- See more at: http://www.bloggerhow.com/2012/07/implement-twitter-cards-blogger-blogspot.html/#sthash.DO2JBejM.dpuf

Saturday, September 19, 2015

Below the Roadway

In recent months, I have frequented very different places tucked underneath some of New York City's elevated roadways. It is a startling juxtaposition between the invisibly marginalized and the thoroughly gentrified.

Sometimes it amazes me that in one of the world's largest cities and the densest in North America, there are still places so isolated and hidden they seem like private places for the most dispossessed in society. Recently, I returned to one of these places for the first time in nearly a decade. It remained virtually unchanged.

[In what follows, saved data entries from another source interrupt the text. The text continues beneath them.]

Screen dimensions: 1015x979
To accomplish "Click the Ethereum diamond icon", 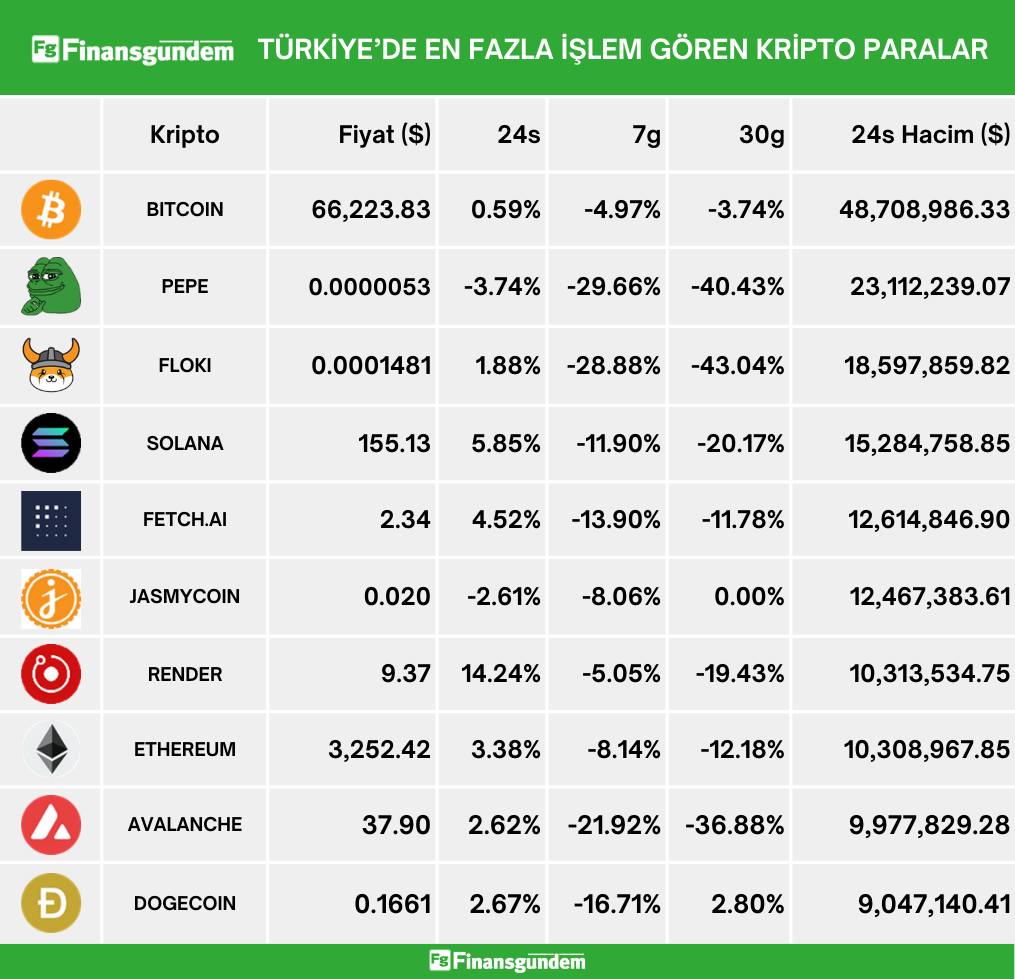I will tap(51, 750).
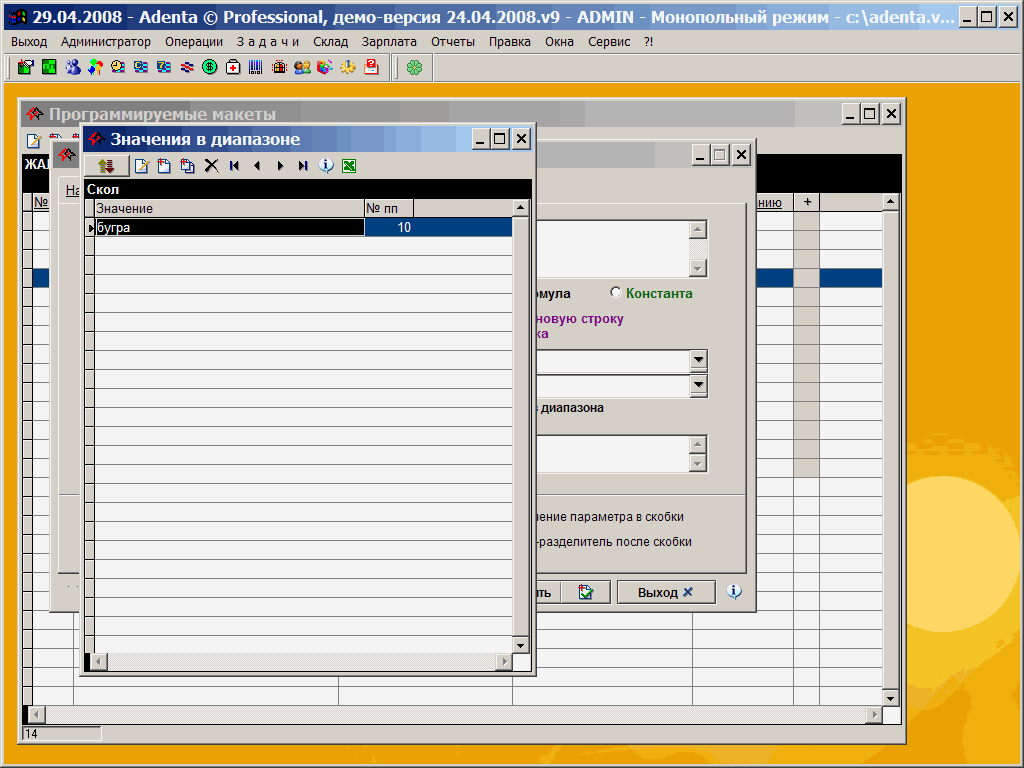Click the green dollar sign toolbar icon

tap(210, 67)
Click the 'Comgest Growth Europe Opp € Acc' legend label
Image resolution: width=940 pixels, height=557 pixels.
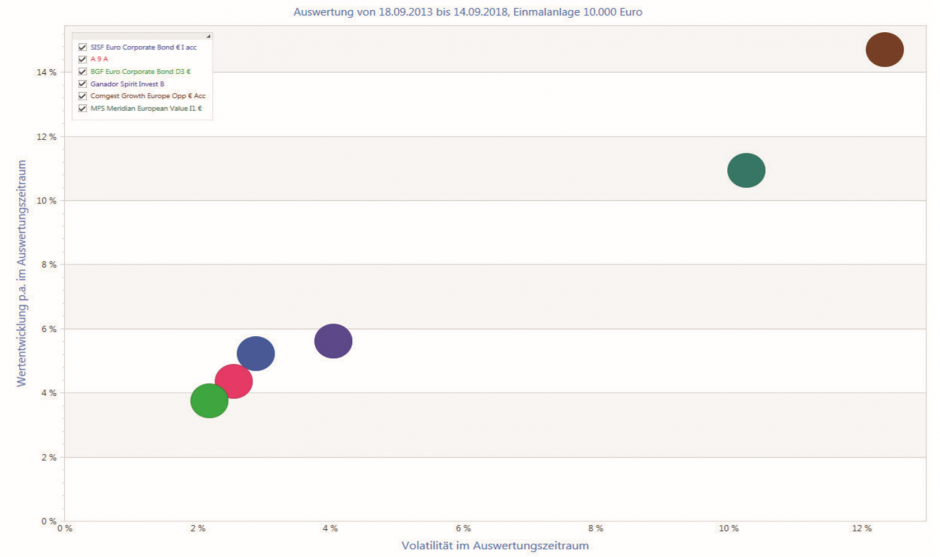tap(148, 96)
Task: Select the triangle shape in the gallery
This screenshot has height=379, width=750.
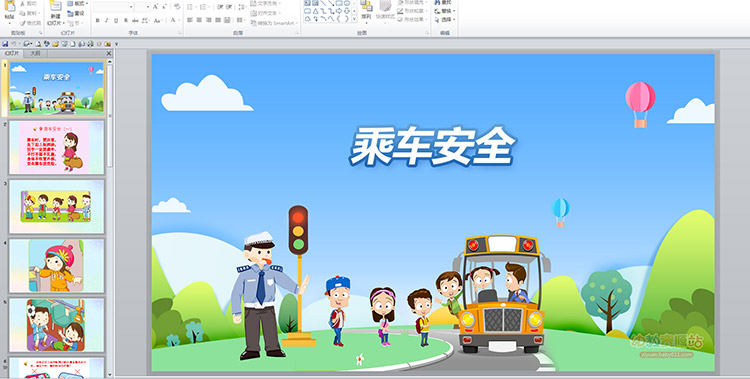Action: point(316,11)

It is an inherently interesting architectural space. The urge to say it should be used "better" comes easily, perhaps far too easily. It is a privileged gaze that prioritizes visual attributes over the wellbeing of the settlers who have made their encampment in this place.

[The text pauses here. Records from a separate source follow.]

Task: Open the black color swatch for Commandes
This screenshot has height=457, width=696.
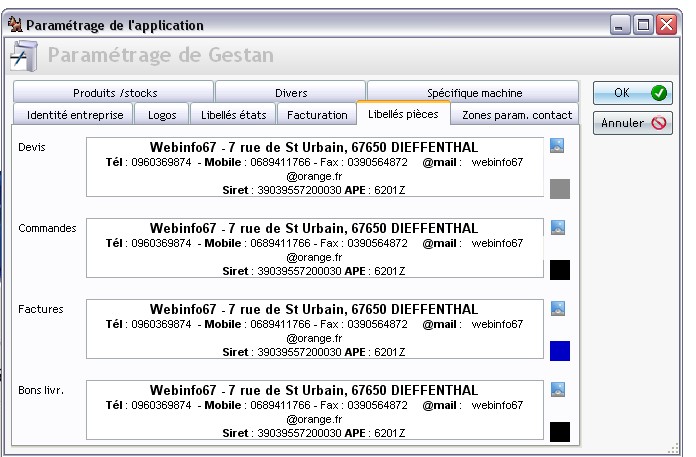Action: pos(560,270)
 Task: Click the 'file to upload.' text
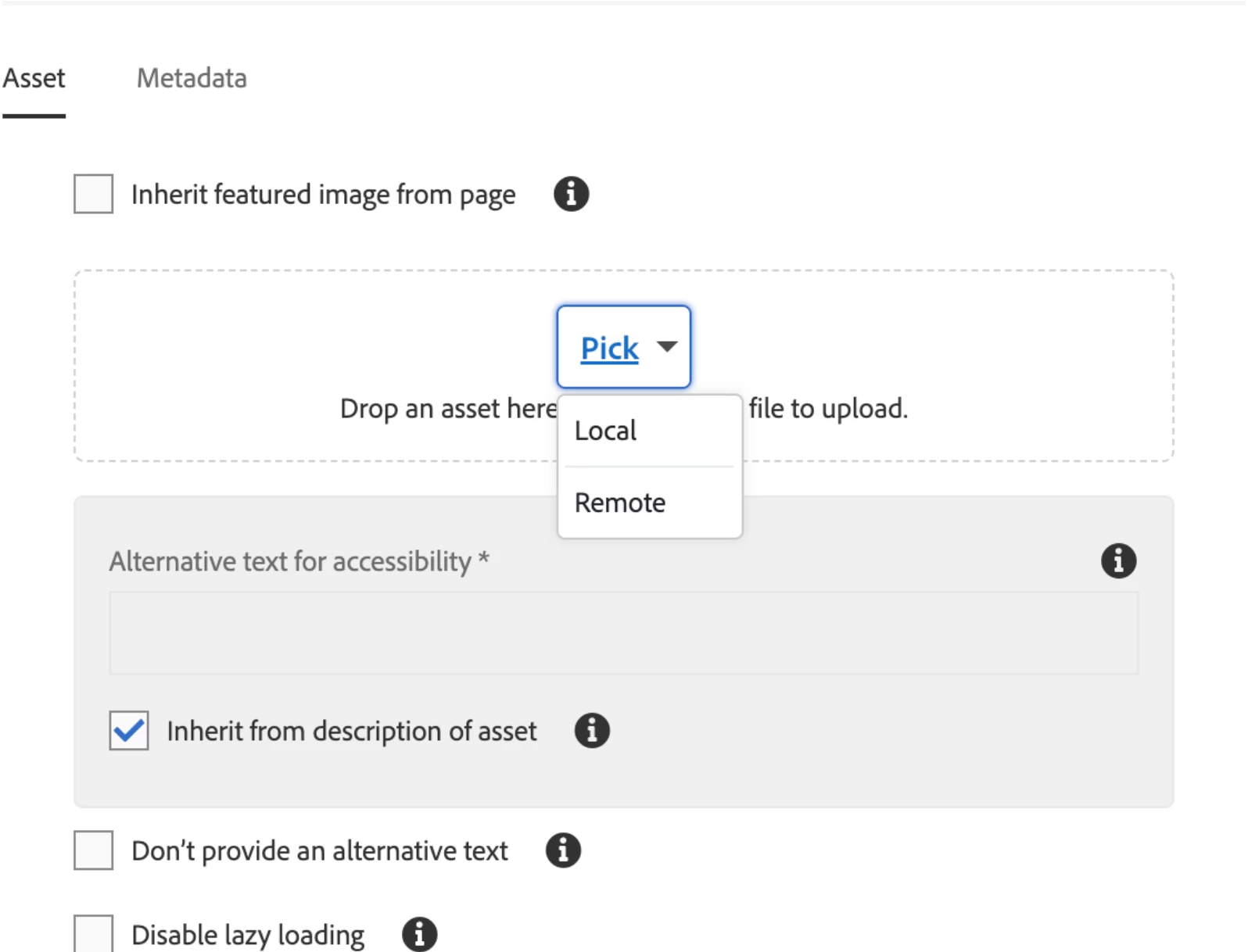point(828,409)
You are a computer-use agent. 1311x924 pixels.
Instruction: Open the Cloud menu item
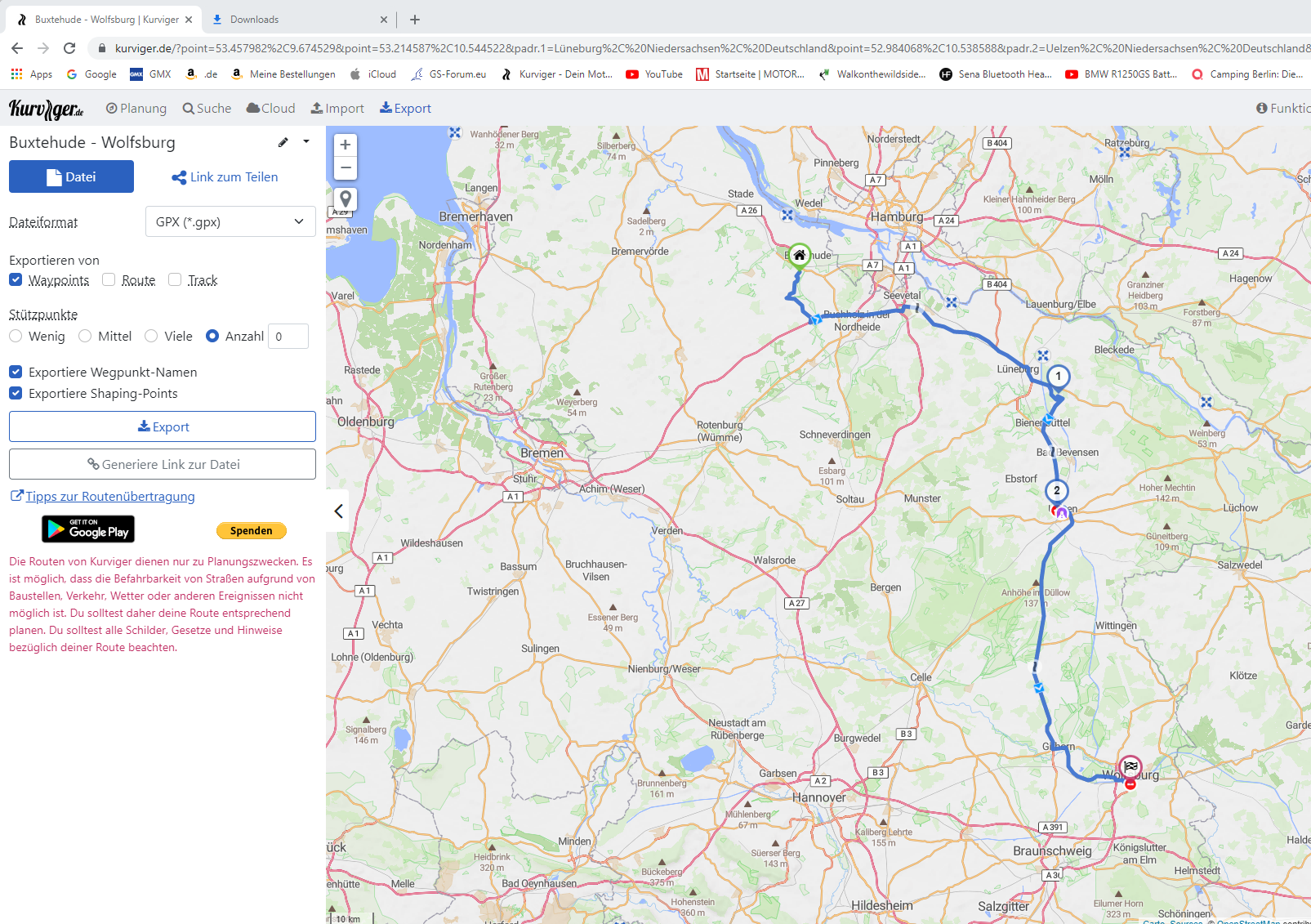tap(271, 108)
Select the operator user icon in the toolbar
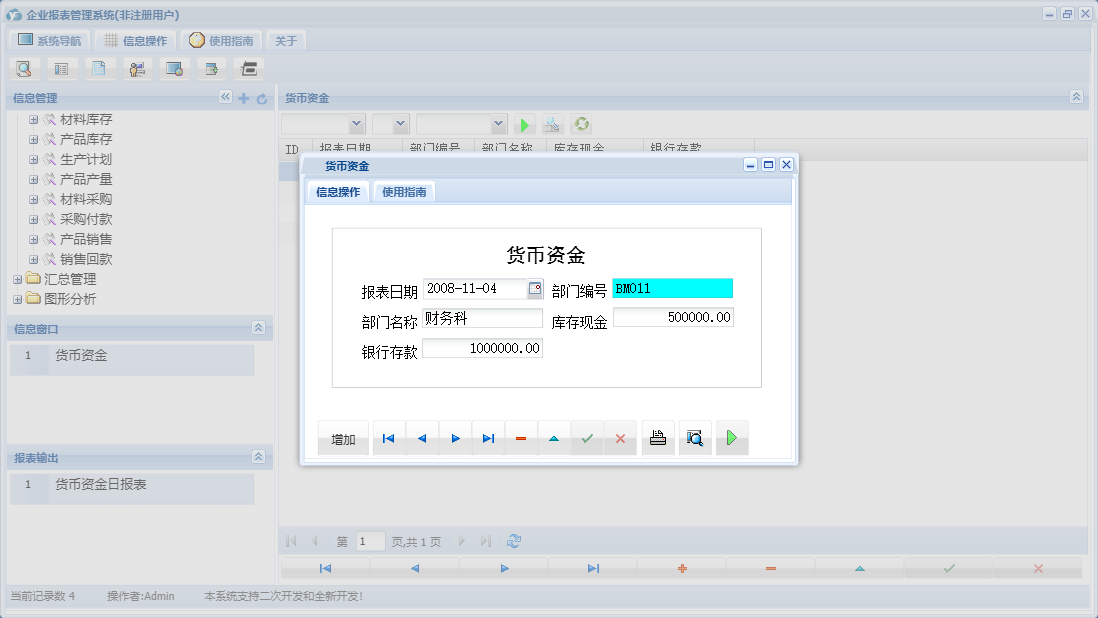The height and width of the screenshot is (618, 1098). 137,68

There is nothing illegal about walking around in publicly-owned places and taking photographs of anything and everything there. The law affords no expectation of privacy. Nevertheless, intruding on the place where somebody is living feels like an invasion of privacy. By losing their homes, the homeless have lost the protections of their dignity that come with the control of private space. Laws are not always written to protect the vulnerable.

Had I found any people present, I would have approached them before taking photos. When I find nobody in an encampment that appears active, I take care to avoid prying into anything that might seem personal. I also hope to avoid drawing visitors who would come to gawk at the residents taking shelter there. Hopefully shedding some light on shadowy places can help to improve our understanding of how our residual spaces work.

In this first case, the infrastructure has created residual space below that has become inhabited by those who have been forced out of sight:

The other place is located below an elevated highway downtown. Adjacent to some of America's hottest real estate, the space has increasingly become a place of monied leisure. Parked buses have given way to a dog run and a trendy restaurant. Debate swirls about the future of the former fish market site; to be sure, nothing so smelly, or so blue-collar, is under consideration.

As the residual space in an area increasingly pressed by development, it has ultimately filled in with public amenities. The low-rent, support uses that previously sought shelter there have been displaced, again forced to new places where they will remain out of sight.